Hier lebt und explodiert die Region und die Saison. Hier wird nicht geschäumt und getrüffelt, das Produkt steht im Mittelpunkt, wird exzellent behandelt und durch ein paar kleine Nuancen zu einer Geschmackskostbarkeit verwandelt. Einfache Gerichte perfekt zubereiten, das ist Gottsteins Credo. Und der Mann hat einiges hinter sich. Zusammenarbeit mit dem jüngsten Patissierweltmeister, 1 Jahr ‚Sea Cloud‘, 5 Jahre Do&Co : Formel1 , Airline Catering, Chefpatissier im Britischen Museum, Katar Airways, Emirates, Singapore Airways, Audi Präsentation über 2 Monate, ATP Masters, Champions League Finale in Madrid. Ein bunter Weltenbummler par excellence, der ungeheure Erfahrung sammelt, mit den besten Produkten arbeitet, wichtige Menschen kennenlernt. Geistiger und kulinarischer Weltenbummler. Dann bremst ihn seine Frau: klare Entscheidung: entweder die Familie und Konzentration auf nur eine Geschichte oder es ist aus. Durch Zufall lernt er die Insel kennen, ist begeistert, denkt: ‚Mensch, wenn du hier leben könntest, das wäre ja sensationell‘.  Noch in Madrid unterschreibt er den Vertrag mit dem ‚Ahlbeck‘ – ein Paradiesvogel landet im Kaiserbad Ahlbeck.

Hier setzt er jetzt seine ganze Erfahrung um: einfache Gerichte perfekt zubereiten, keine Aromaveränderung, keine Zusatzstoffe, keine Halbfertigprodukte, kein Soßenpulver, kein Suppenpulver. Seine Rinderkraftbrühe aufgesetzt mit kaltem Gemüse und kaltem Wasser, köchelt 3 Tage lang. Der Geschmack, unvergleichlich. Er baut sich langsam ein regionales Netzwerk auf: sein Freund ist Fischer, das Rind kommt aus Friesland, das Schwein vom LandWert Hof Stahlbrode, Kräuter und Gemüse von der Insel. ‚Ich lebe hier‘ – sagt er – ‚in einem riesigen Supermarkt‘.

* * * * * * * * *

DIE AUFGABEN:
A. Beantworten Sie anhand des Textes über den Koch Gottstein die folgenden Fragen:
(i) Wo unterschreibt Gottstein den Vertrag mit dem ‚Ahlbeck‘?
(ii) Wie lange köchelt seine Rinderkraftbrühe?
(iii) Von welchem Hof kommt das Schwein?
B. Geben Sie den Text über den Koch Gottstein von „Hier setzt er“ bis einschließlich „einem riesigen Supermarkt‘.“ wortgetreu wieder.
C. Setzen Sie den Text über den Koch Gottstein im Anschluss an seinen letzten Satz fort.

BEREITGESTELLTE DATEN:

* * * * * * * * *

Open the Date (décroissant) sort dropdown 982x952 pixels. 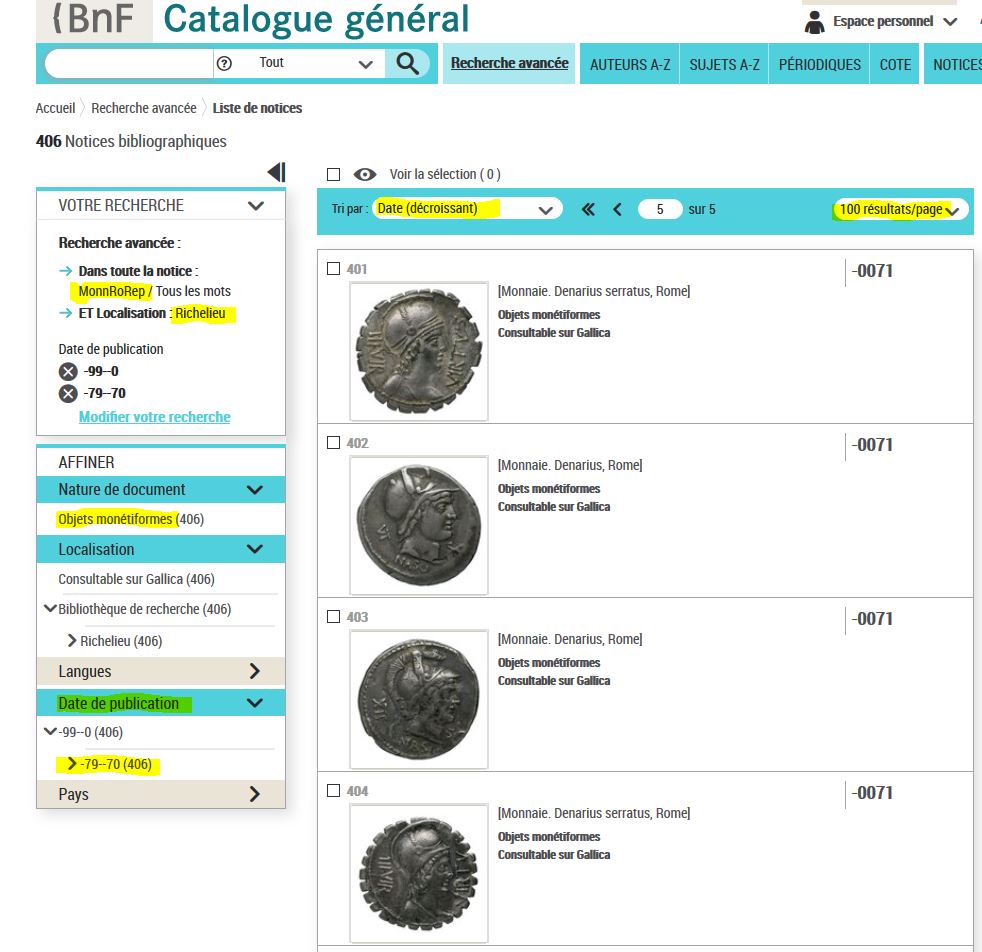pos(465,209)
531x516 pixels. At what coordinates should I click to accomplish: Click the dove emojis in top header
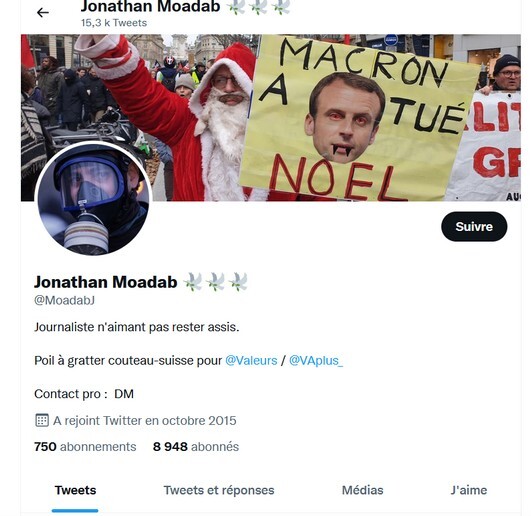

* * * * * * * * *

DIE ERGEBNISSE:
A.
(i) Noch in Madrid.
(ii) 3 Tage lang.
(iii) Vom LandWert Hof Stahlbrode.

B.
Hier setzt er jetzt seine ganze Erfahrung um: einfache Gerichte perfekt zubereiten, keine Aromaveränderung, keine Zusatzstoffe, keine Halbfertigprodukte, kein Soßenpulver, kein Suppenpulver. Seine Rinderkraftbrühe aufgesetzt mit kaltem Gemüse und kaltem Wasser, köchelt 3 Tage lang. Der Geschmack, unvergleichlich. Er baut sich langsam ein regionales Netzwerk auf: sein Freund ist Fischer, das Rind kommt aus Friesland, das Schwein vom LandWert Hof Stahlbrode, Kräuter und Gemüse von der Insel. ‚Ich lebe hier‘ – sagt er – ‚in einem riesigen Supermarkt‘.

C.
Die Leute akzeptieren ihn und seine Philosophie, die Menschen erfahren ein Gefühl der Wertschätzung. Das Wecken von Wertschätzung, das  ist es, was für Christian Gottstein das Kochen ausmacht. Und diese Wertschätzung erfährt auch der Gast durch seine Kunst und sein Können. Essen wird zur saisonalen und regionalen Lust. Da ist schon mal das Brot

alles wird jeden Tag selbst gebacken, genauso die Brötchen: heute ein Karottenkürbiskernbrot, ein Ahlbäcker Gute Abend Brot und ein Pain Pailasse – dazu ein Sonnenblumenöl mit Zitronengras und Ingwer, herrlich fruchtig/ ein federleichtes Ruccolapesto / ein frischer Tomaten-Schalottensalat und eine kräftige Ziegenkäsecreme.

Zum Auftakt unseres regionalen Menüs ein Kalbszungentatar und lauwarmer blauer Kartoffelsalat. Die Kalbszunge , Geschmack pur von höchster Reinheit , die Meerrettichmayonnaise  eine kitzelnde, prickelnde Unterstützung , der Kartoffelsalat einfach genial, optisch und geschmacklich und das Walnusscrostini eine wunderbare sensorische Abrundung.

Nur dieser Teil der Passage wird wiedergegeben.